Parse msp metabolomics data file.

Parameters

input_stringstr: Metabolomics input data file.
chargebool: True if positive, False if negative.

Returns

peaksList[Peak]: A list of Peak objects.

minedatabase.metabolomics.read_mzxml(input_string: str, charge: bool) → List[Peak]

Parse mzXML metabolomics data file.

Parameters

input_stringstr: Metabolomics input data file.
chargebool: True if positive, False if negative.

Returns

List[Peak]: A list of Peak objects.

minedatabase.metabolomics.score_compounds(compounds: list, model_id: str = None, core_db: pymongo.database = None, mine_db: pymongo.database = None, kegg_db: pymongo.database = None, parent_frac: float = 0.75, reaction_frac: float = 0.25, get_native: bool = False) → List[dict]

This function validates compounds against a metabolic model, returning only the compounds which pass.

Parameters

dbMongo DB: Should contain a “models” collection with compound and reaction IDs listed.
core_dbMongo DB: Core MINE database.
compoundslist: Each element is a dict describing that compound. Should have an ‘_id’ field.
model_idstr: KEGG organism code (e.g. ‘hsa’).
parent_fracfloat, optional: Weighting for compounds derived from compounds in the provided model. 0.75 by default.
reaction_fracfloat, optional: Weighting for compounds derived from known compounds not in the model. 0.25 by default.

Returns

compoundsList[dict]: Modified version of input compounds list, where each compound now has a ‘Likelihood_score’ key and value between 0 and 1.
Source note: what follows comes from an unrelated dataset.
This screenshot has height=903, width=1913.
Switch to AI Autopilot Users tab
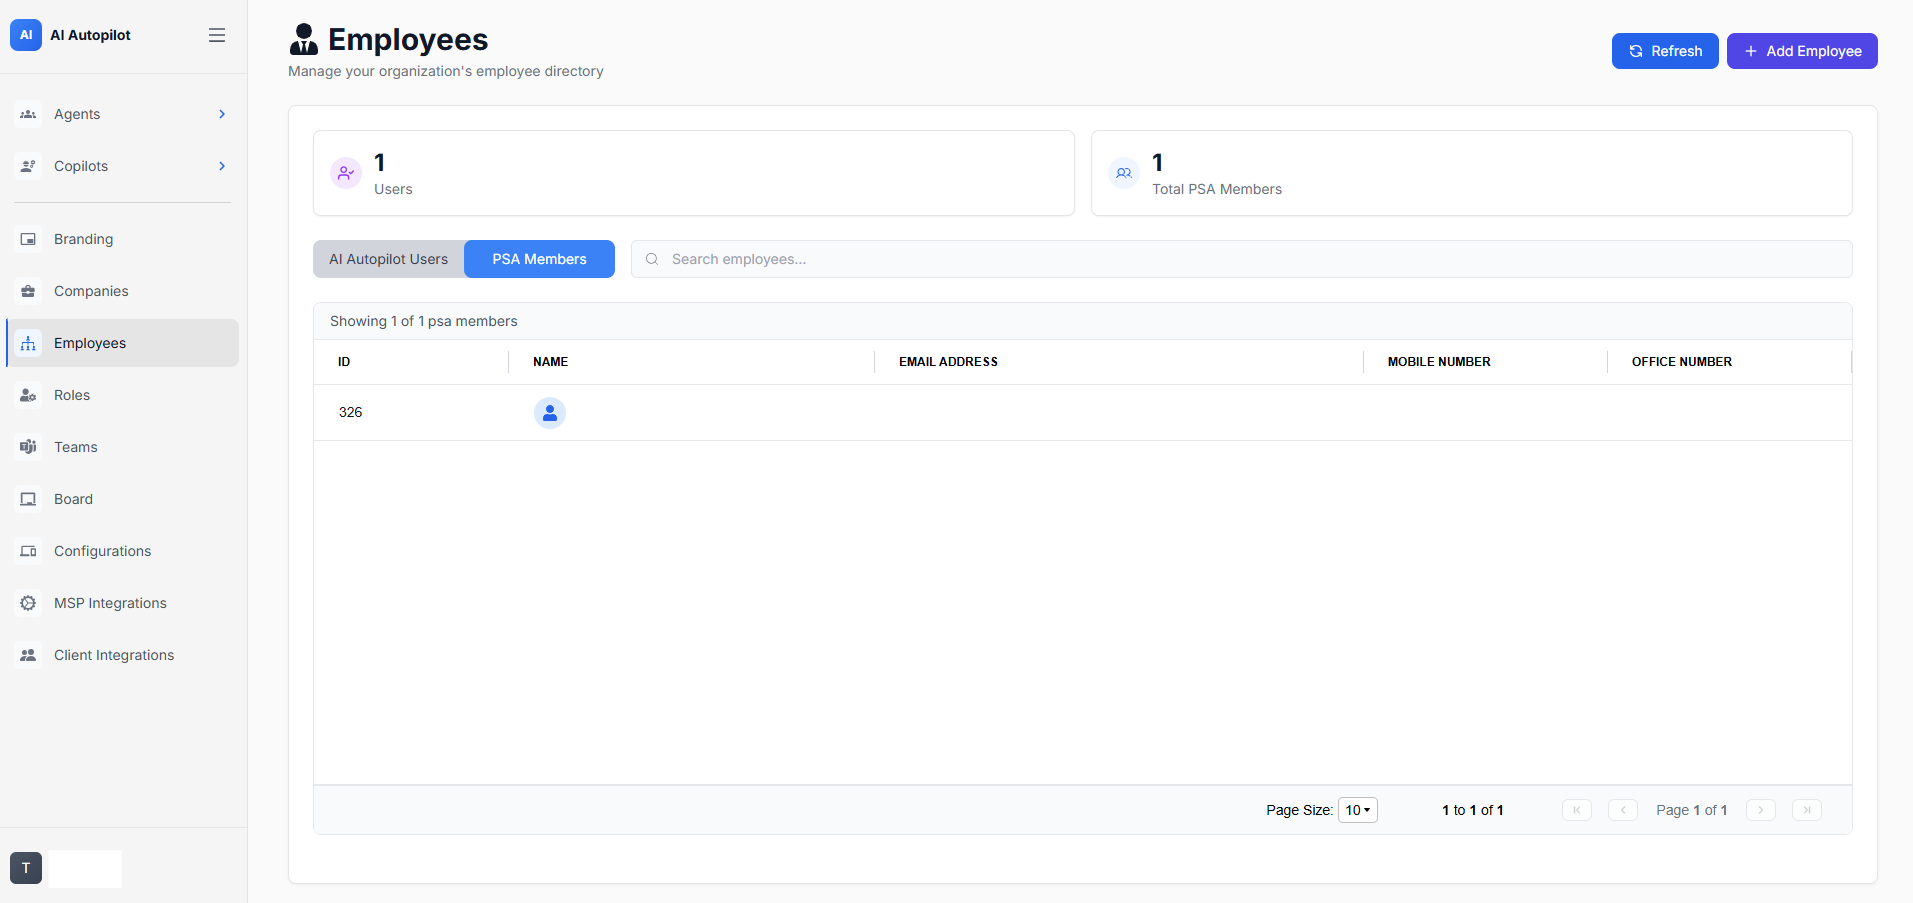coord(389,259)
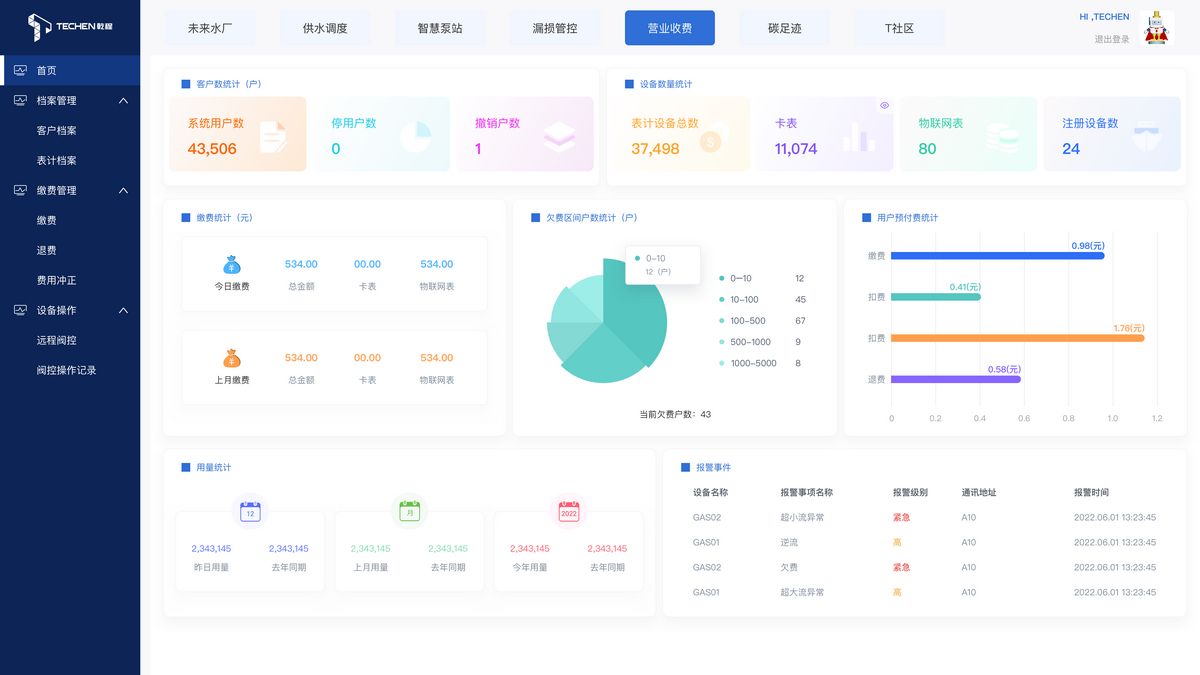Collapse the 缴费管理 menu group

point(123,191)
minedatabase.metabolomics.spectra_download(db: MINE, mongo_id: Optional[str] = None) → str

Download one or more spectra for compounds matching a given query.

Parameters

dbMINE: Contains compound documents to search.
mongo_querystr, optional (default: None): A valid Mongo query as a literal string. If None, all compound spectra are returned.
parent_filterstr, optional (default: None): If set to a metabolic model’s Mongo _id, only get spectra for compounds in or derived from that metabolic model.
putativebool, optional (default: True): If False, only find known compounds (i.e. in Generation 0). Otherwise, finds both known and predicted compounds.

Returns

spectral_librarystr: Text of all matching spectra, including headers and peak lists.